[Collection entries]
┏━━
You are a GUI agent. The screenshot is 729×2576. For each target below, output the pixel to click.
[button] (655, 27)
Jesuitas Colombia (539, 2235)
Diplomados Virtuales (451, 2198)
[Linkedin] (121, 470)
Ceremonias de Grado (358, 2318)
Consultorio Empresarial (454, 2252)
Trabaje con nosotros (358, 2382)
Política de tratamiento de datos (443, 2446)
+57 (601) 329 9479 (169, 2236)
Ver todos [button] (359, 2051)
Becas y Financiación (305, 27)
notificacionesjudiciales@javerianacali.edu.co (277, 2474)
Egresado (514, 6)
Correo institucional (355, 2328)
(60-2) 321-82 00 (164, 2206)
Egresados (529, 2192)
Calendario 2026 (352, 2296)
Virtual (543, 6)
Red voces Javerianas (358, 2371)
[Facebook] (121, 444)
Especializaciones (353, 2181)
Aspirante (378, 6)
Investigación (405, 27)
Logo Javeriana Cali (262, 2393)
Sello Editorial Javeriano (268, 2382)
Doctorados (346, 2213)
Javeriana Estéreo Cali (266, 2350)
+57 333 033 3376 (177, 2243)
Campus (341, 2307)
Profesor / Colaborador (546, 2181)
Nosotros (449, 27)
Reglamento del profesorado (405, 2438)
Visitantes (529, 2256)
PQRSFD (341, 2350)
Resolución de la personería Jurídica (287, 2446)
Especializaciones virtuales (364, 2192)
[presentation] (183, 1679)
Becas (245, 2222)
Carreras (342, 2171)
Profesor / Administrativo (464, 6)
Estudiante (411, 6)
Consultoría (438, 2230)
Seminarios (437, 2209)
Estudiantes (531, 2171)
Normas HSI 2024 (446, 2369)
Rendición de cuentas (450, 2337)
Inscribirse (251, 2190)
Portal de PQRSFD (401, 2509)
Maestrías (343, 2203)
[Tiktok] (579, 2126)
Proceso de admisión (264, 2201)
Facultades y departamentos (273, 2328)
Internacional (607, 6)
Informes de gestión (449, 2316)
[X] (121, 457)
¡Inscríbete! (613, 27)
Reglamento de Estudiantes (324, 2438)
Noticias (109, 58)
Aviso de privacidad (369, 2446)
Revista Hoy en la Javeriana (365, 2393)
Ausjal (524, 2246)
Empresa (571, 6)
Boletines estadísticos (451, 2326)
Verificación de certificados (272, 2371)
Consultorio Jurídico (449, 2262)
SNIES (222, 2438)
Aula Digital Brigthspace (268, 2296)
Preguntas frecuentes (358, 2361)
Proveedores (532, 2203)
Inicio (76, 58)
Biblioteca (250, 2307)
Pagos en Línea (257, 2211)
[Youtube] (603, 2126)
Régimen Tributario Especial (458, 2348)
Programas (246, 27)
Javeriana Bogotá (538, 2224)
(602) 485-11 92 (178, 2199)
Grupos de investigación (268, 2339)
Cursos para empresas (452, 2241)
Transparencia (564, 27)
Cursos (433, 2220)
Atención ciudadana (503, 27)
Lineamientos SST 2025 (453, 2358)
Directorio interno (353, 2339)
┗━━
Give all the records above again, wording unchanged.

You are a GUI agent. The screenshot is 729×2576. For each target below, output the pixel to click.
[button] (655, 27)
Jesuitas Colombia (539, 2235)
Diplomados Virtuales (451, 2198)
[Linkedin] (121, 470)
Ceremonias de Grado (358, 2318)
Consultorio Empresarial (454, 2252)
Trabaje con nosotros (358, 2382)
Política de tratamiento de datos (443, 2446)
+57 (601) 329 9479 (169, 2236)
Ver todos [button] (359, 2051)
Becas y Financiación (305, 27)
notificacionesjudiciales@javerianacali.edu.co (277, 2474)
Egresado (514, 6)
Correo institucional (355, 2328)
(60-2) 321-82 00 (164, 2206)
Egresados (529, 2192)
Calendario 2026 (352, 2296)
Virtual (543, 6)
Red voces Javerianas (358, 2371)
[Facebook] (121, 444)
Especializaciones (353, 2181)
Aspirante (378, 6)
Investigación (405, 27)
Logo Javeriana Cali (262, 2393)
Sello Editorial Javeriano (268, 2382)
Doctorados (346, 2213)
Javeriana Estéreo Cali (266, 2350)
+57 333 033 3376 (177, 2243)
Campus (341, 2307)
Profesor / Colaborador (546, 2181)
Nosotros (449, 27)
Reglamento del profesorado (405, 2438)
Visitantes (529, 2256)
PQRSFD (341, 2350)
Resolución de la personería Jurídica (287, 2446)
Especializaciones virtuales (364, 2192)
[presentation] (183, 1679)
Becas (245, 2222)
Carreras (342, 2171)
Profesor / Administrativo (464, 6)
Estudiante (411, 6)
Consultoría (438, 2230)
Seminarios (437, 2209)
Estudiantes (531, 2171)
Normas HSI 2024 (446, 2369)
Rendición de cuentas (450, 2337)
Inscribirse (251, 2190)
Portal de PQRSFD (401, 2509)
Maestrías (343, 2203)
[Tiktok] (579, 2126)
Proceso de admisión (264, 2201)
Facultades y departamentos (273, 2328)
Internacional (607, 6)
Informes de gestión (449, 2316)
[X] (121, 457)
¡Inscríbete! (613, 27)
Reglamento de Estudiantes (324, 2438)
Noticias (109, 58)
Aviso de privacidad (369, 2446)
Revista Hoy en la Javeriana (365, 2393)
Ausjal (524, 2246)
Empresa (571, 6)
Boletines estadísticos (451, 2326)
Verificación de certificados (272, 2371)
Consultorio Jurídico (449, 2262)
SNIES (222, 2438)
Aula Digital Brigthspace (268, 2296)
Preguntas frecuentes (358, 2361)
Proveedores (532, 2203)
Inicio (76, 58)
Biblioteca (250, 2307)
Pagos en Línea (257, 2211)
[Youtube] (603, 2126)
Régimen Tributario Especial (458, 2348)
Programas (246, 27)
Javeriana Bogotá (538, 2224)
(602) 485-11 92 (178, 2199)
Grupos de investigación (268, 2339)
Cursos para empresas (452, 2241)
Transparencia (564, 27)
Cursos (433, 2220)
Atención ciudadana (503, 27)
Lineamientos SST 2025 (453, 2358)
Directorio interno (353, 2339)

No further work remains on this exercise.